● **Exercise details**: What is needed is an exact copy of the lines from the one containing "At what coordinates" through the last line of the records, with no pictures.

####################

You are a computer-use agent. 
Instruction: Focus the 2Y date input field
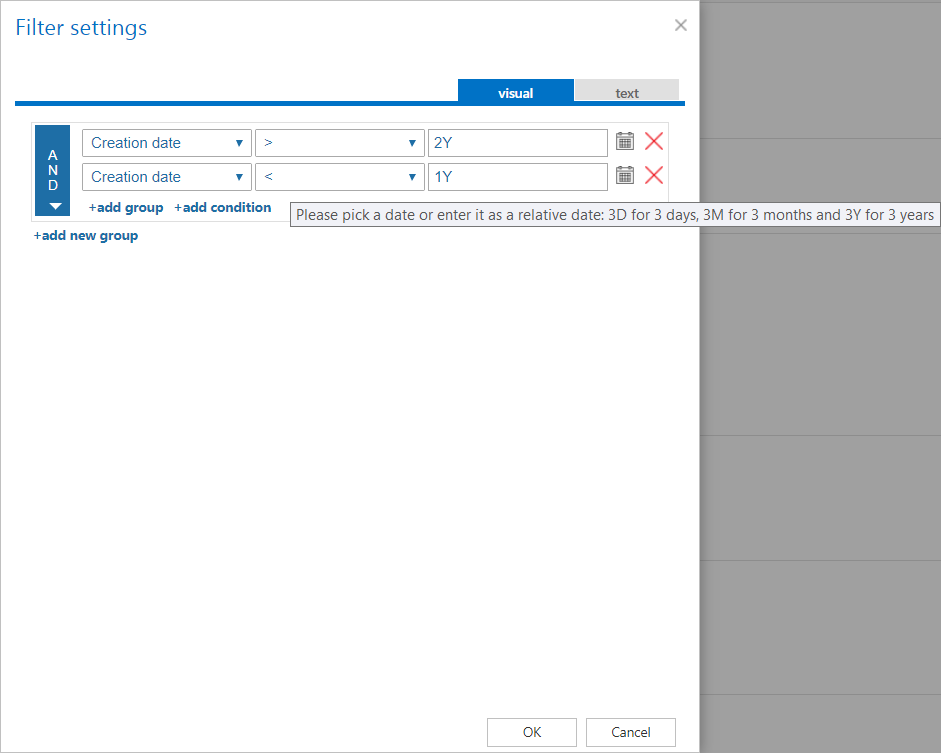click(x=517, y=143)
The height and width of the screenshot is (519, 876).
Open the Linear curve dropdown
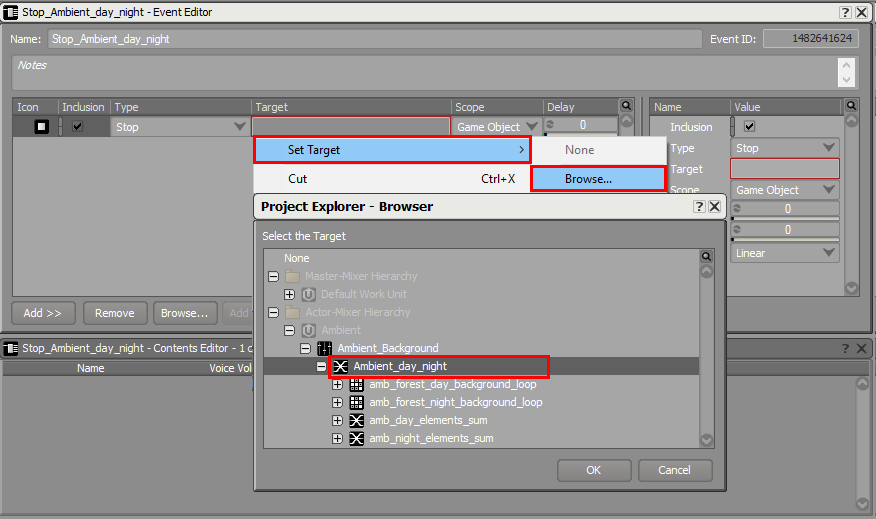(x=785, y=253)
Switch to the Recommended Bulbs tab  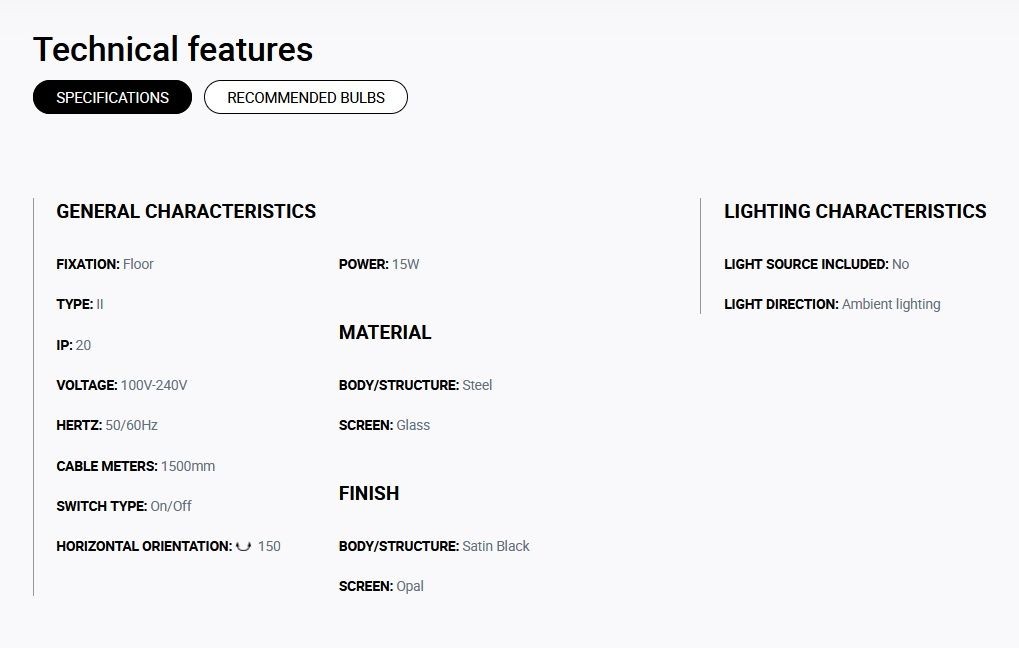pyautogui.click(x=305, y=97)
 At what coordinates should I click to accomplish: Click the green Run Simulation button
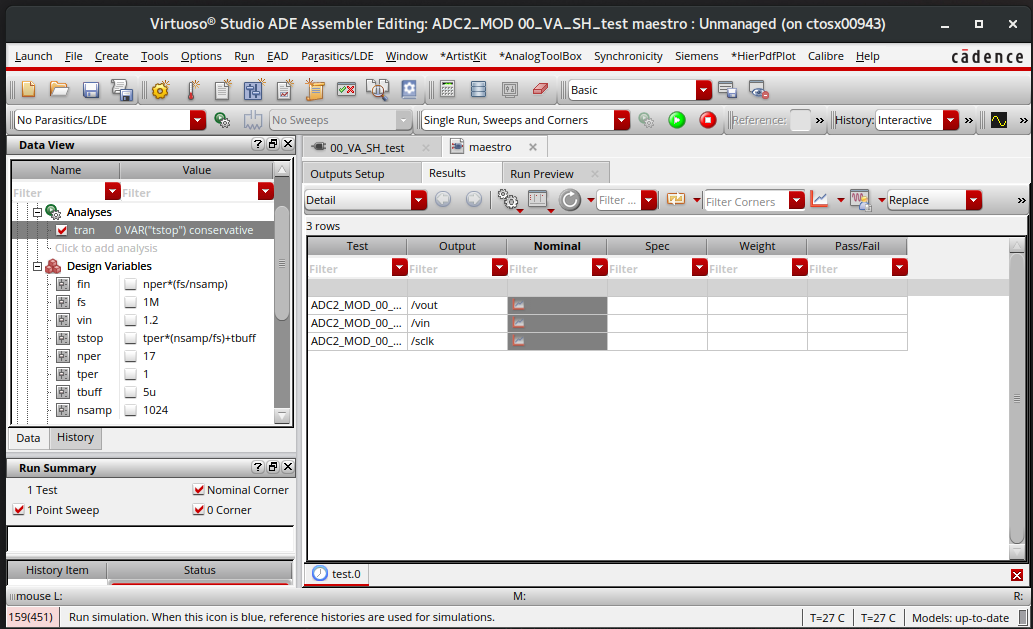click(677, 120)
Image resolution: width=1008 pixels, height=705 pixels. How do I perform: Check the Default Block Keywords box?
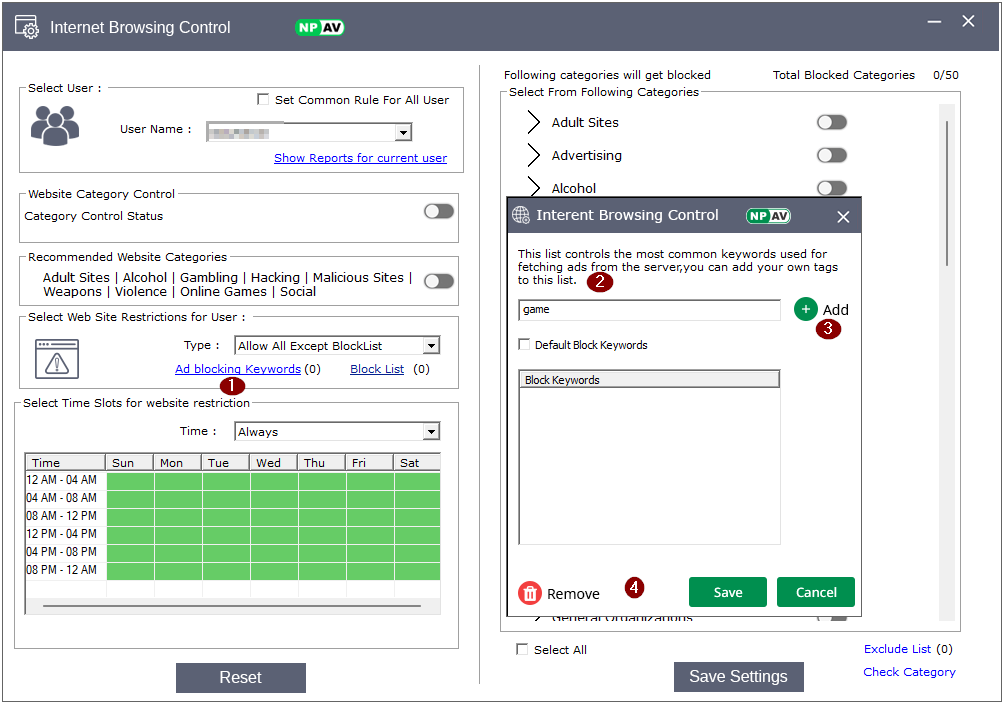point(525,345)
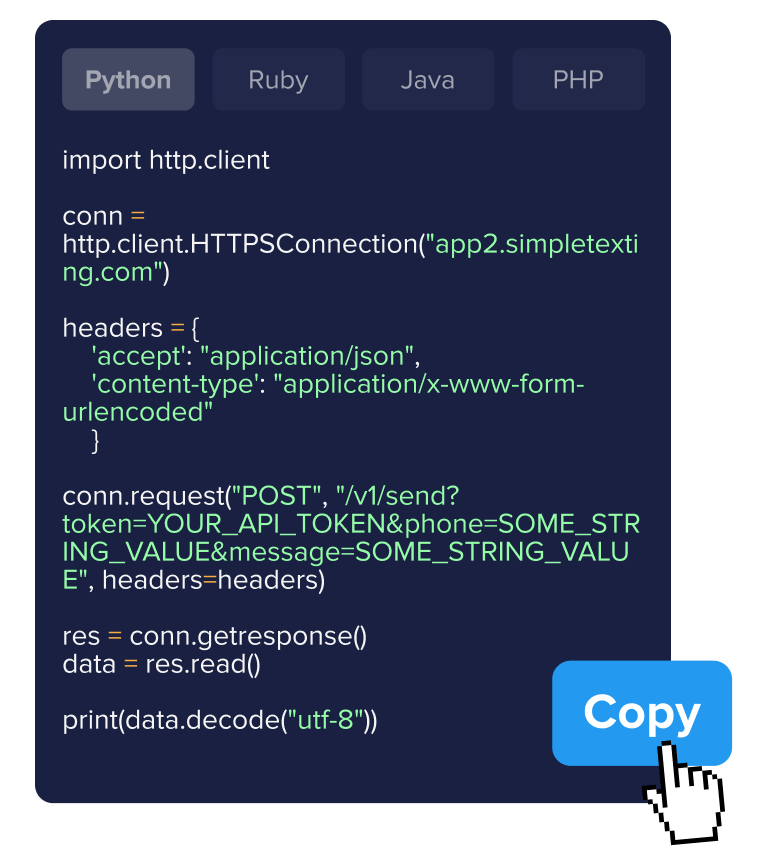Click the conn.request POST statement

point(200,495)
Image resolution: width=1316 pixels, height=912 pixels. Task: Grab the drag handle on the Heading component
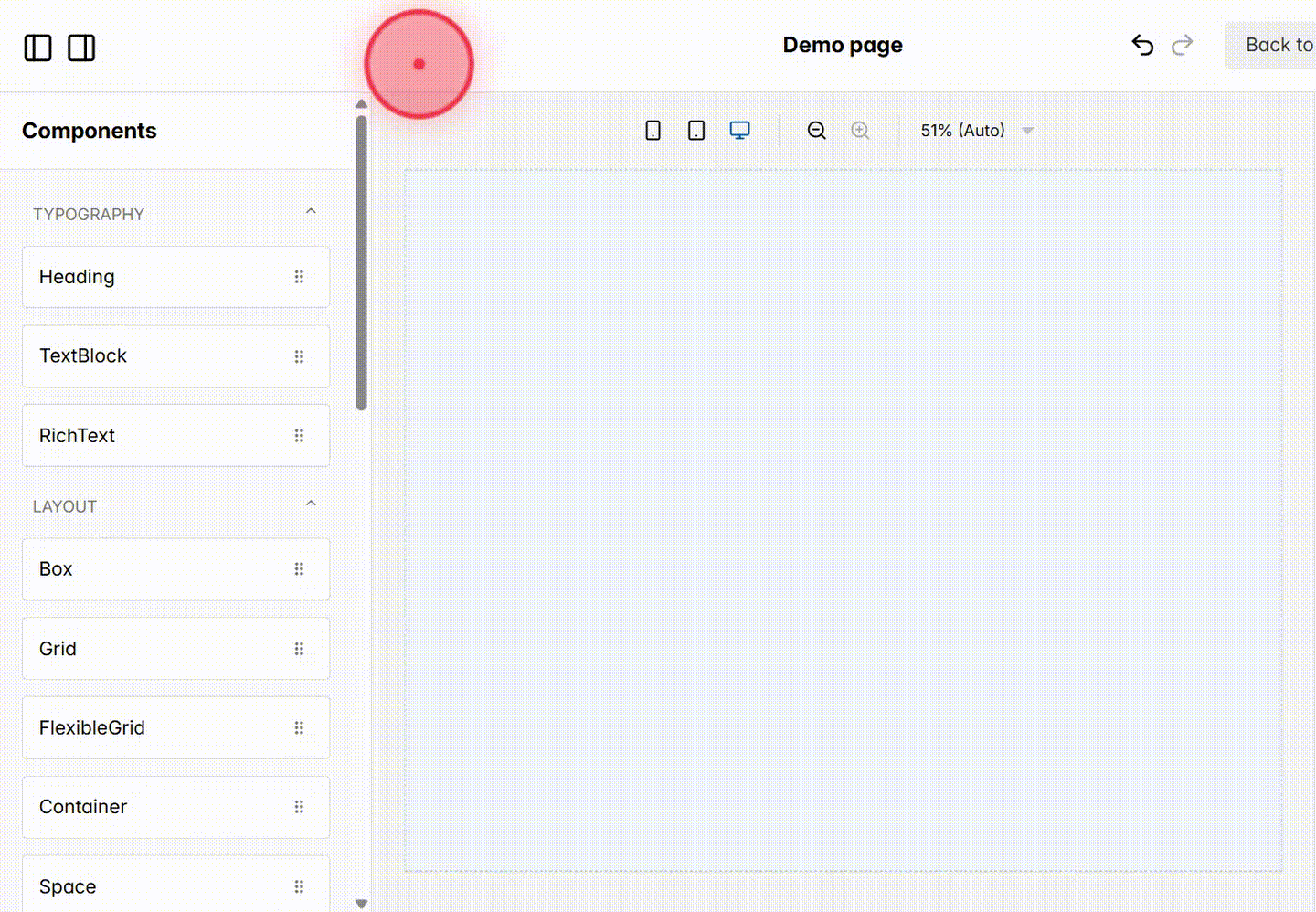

####################

● **Written response**:
 At what coordinates should I click to accomplish: Click the green Run Simulation button
click(677, 120)
Image resolution: width=1008 pixels, height=705 pixels. How do I perform: Check the Default Block Keywords box?
point(525,345)
Click the conn.request POST statement

point(200,495)
Image resolution: width=1316 pixels, height=912 pixels. Task: Grab the drag handle on the Heading component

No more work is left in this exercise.